Data on locating visible targets

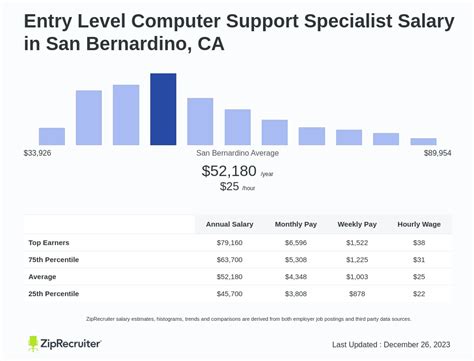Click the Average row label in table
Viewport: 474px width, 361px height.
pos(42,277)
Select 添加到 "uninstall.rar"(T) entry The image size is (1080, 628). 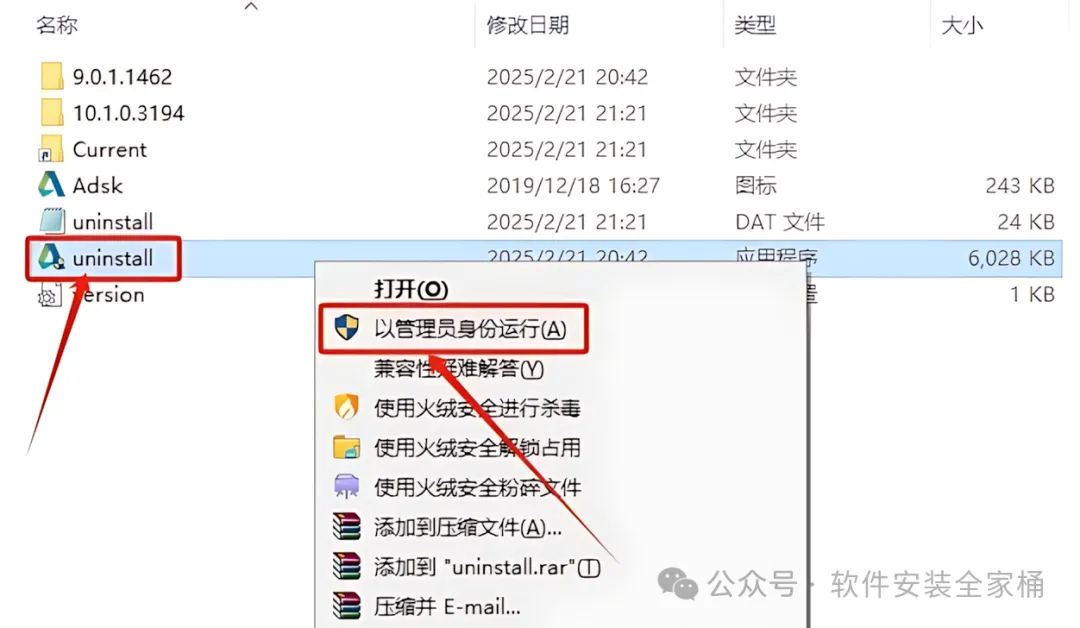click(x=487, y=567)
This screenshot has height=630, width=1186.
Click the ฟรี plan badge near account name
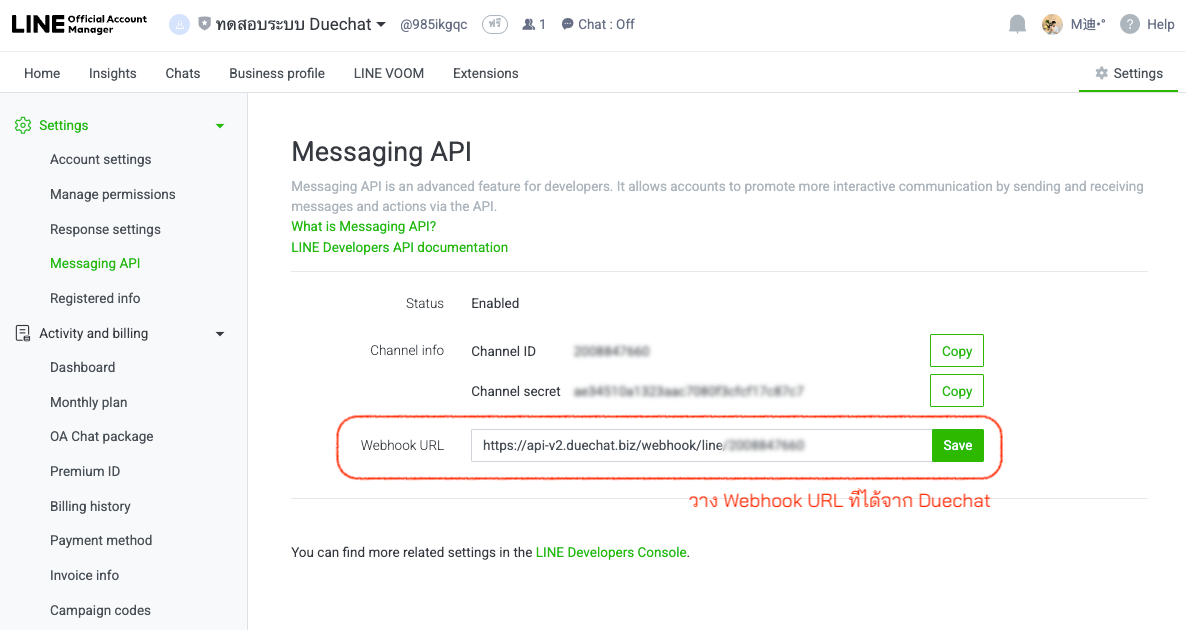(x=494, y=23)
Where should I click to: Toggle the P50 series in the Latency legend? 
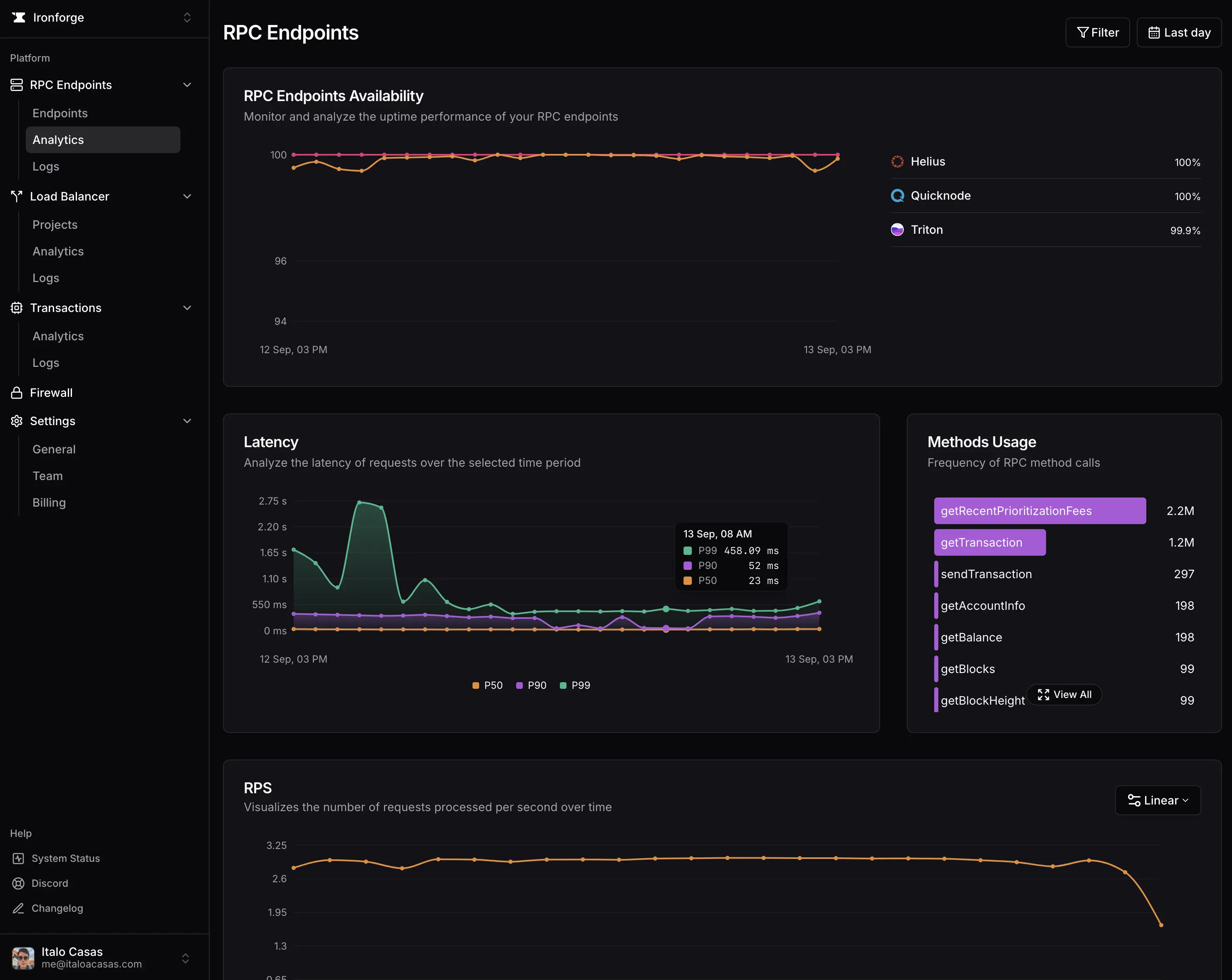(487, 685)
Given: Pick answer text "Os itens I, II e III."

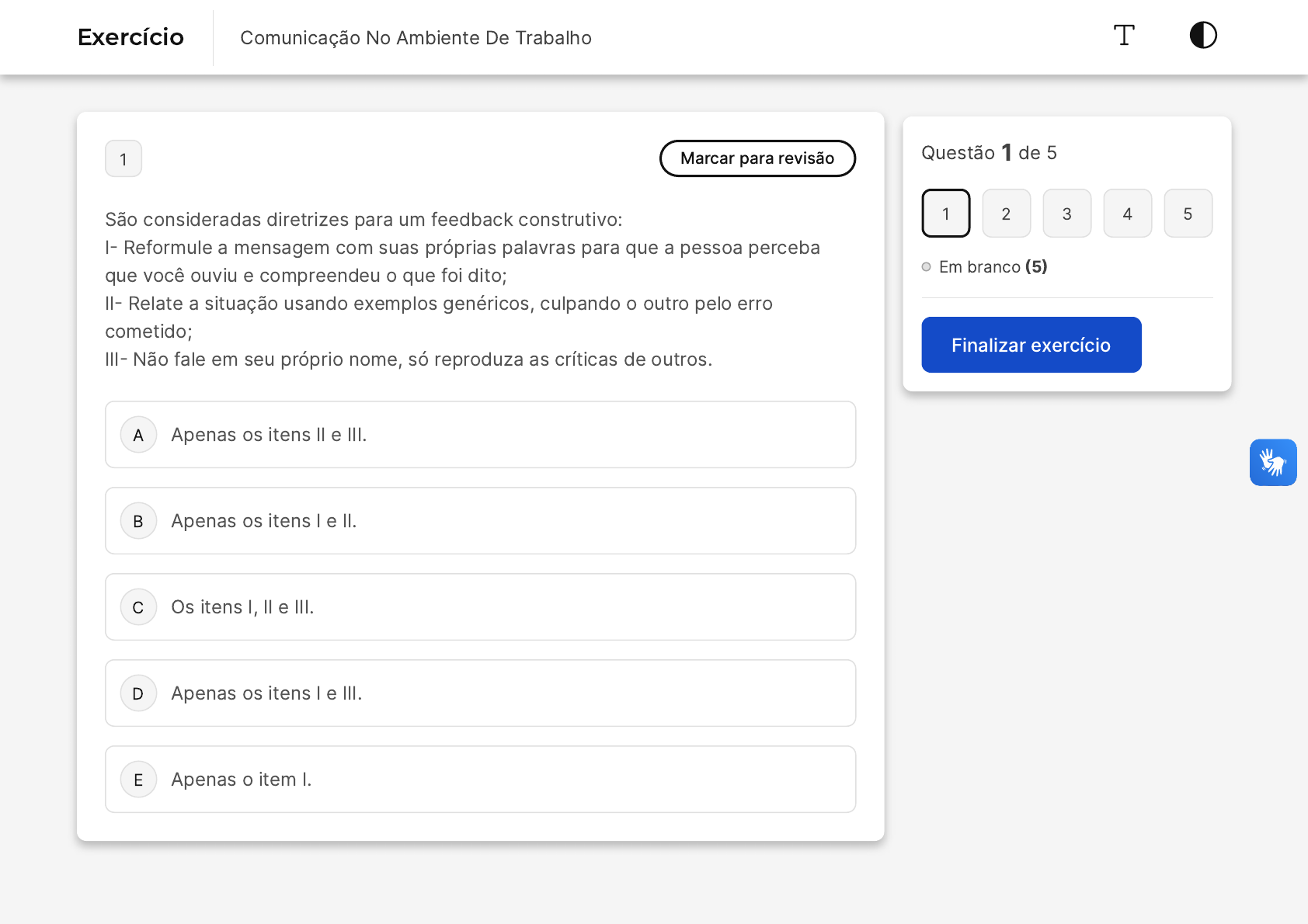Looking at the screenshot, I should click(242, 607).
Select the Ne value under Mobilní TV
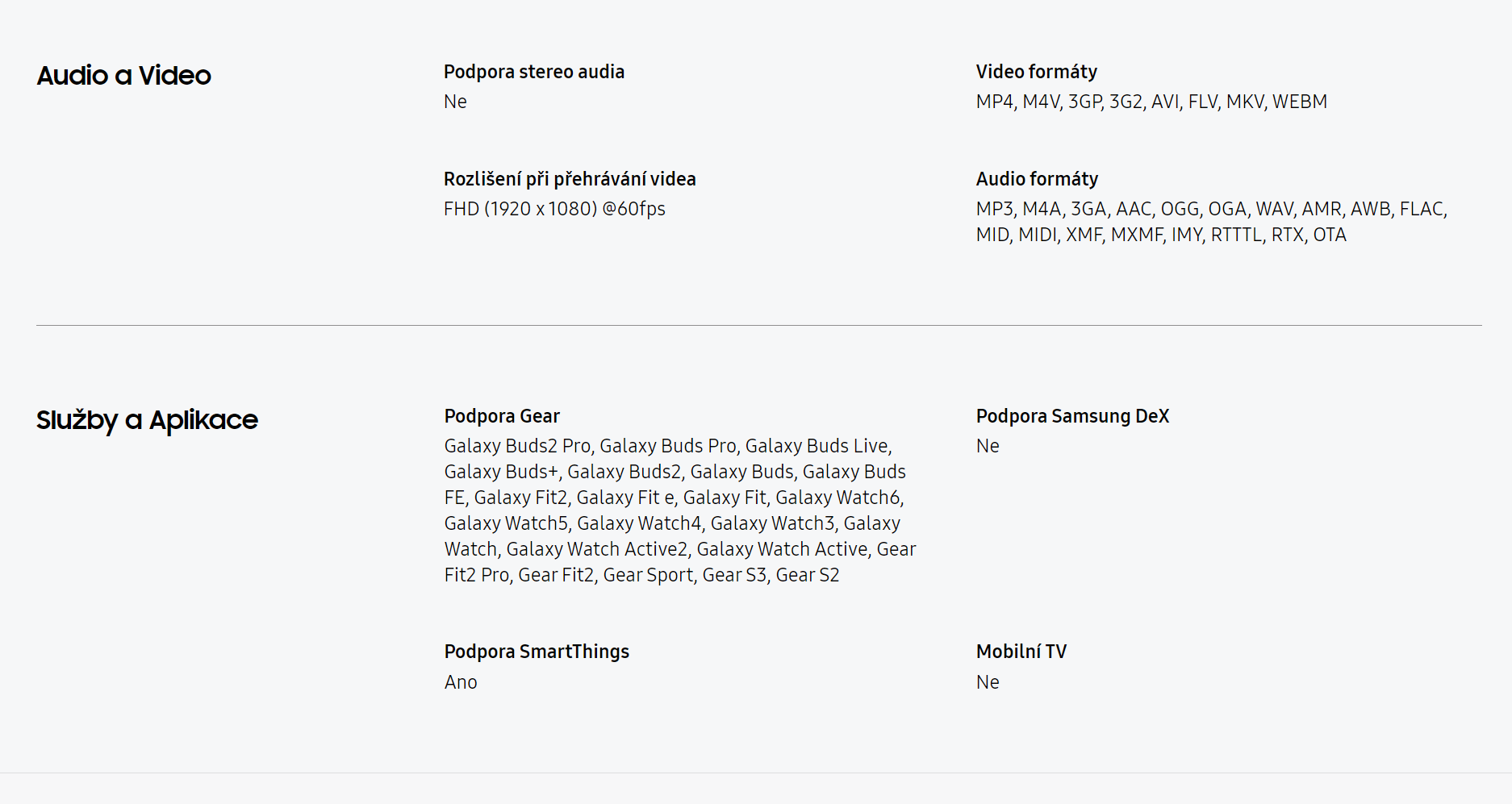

• [Set problem]
Starting at the line containing "Where should I" and ending at the end of the records, rewrite the records with "legend" swapped for "key" and everything else kept as it is. Omit the pictures from your answer.

• [Task solution]
Where should I click to: Toggle the P50 series in the Latency key? 
(487, 685)
Given: Pick answer text "Os itens I, II e III."

Looking at the screenshot, I should click(242, 607).
Select the Ne value under Mobilní TV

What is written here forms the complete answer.